What the task asks:
In the data below, find every line with the word "computer" and copy it out.

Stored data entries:
···

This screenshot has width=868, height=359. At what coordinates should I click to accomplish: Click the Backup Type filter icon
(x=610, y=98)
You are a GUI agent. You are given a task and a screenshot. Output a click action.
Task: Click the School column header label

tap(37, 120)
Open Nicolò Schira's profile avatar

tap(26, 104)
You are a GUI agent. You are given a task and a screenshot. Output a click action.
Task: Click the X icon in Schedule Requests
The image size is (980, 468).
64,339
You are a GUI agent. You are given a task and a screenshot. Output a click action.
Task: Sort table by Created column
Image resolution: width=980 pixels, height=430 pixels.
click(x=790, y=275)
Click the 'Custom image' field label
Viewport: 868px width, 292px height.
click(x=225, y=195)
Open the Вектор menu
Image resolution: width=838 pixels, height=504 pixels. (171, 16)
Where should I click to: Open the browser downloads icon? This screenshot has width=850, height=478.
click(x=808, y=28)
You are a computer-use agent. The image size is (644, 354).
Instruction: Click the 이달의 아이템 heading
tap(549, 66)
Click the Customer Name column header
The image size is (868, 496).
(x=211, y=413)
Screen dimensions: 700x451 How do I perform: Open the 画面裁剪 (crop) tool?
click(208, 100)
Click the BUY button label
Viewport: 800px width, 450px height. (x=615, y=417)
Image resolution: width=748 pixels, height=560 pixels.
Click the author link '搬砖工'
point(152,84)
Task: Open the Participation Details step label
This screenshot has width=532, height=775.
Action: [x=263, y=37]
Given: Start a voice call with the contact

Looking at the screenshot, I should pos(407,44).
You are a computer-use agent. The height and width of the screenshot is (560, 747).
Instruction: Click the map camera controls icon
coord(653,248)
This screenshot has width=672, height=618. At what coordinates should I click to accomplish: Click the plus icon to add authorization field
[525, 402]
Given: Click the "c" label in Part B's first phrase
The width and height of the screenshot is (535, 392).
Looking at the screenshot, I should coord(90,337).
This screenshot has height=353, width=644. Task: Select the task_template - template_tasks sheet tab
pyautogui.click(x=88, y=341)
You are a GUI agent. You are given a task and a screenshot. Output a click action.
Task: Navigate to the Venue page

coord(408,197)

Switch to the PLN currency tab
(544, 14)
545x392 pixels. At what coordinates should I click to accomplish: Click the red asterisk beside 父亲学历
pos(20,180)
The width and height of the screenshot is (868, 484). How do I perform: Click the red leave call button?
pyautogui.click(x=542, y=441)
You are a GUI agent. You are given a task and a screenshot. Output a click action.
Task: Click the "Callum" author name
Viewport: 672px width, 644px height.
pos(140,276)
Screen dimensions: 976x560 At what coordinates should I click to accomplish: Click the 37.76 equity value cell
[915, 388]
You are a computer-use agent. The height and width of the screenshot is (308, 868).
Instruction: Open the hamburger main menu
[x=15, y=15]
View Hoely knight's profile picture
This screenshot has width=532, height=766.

···

Output for this exercise:
You are a computer-use agent. The image size is (644, 354).
You are a computer-use agent. The height and width of the screenshot is (560, 747).
You are a computer-use agent. The height and width of the screenshot is (308, 868).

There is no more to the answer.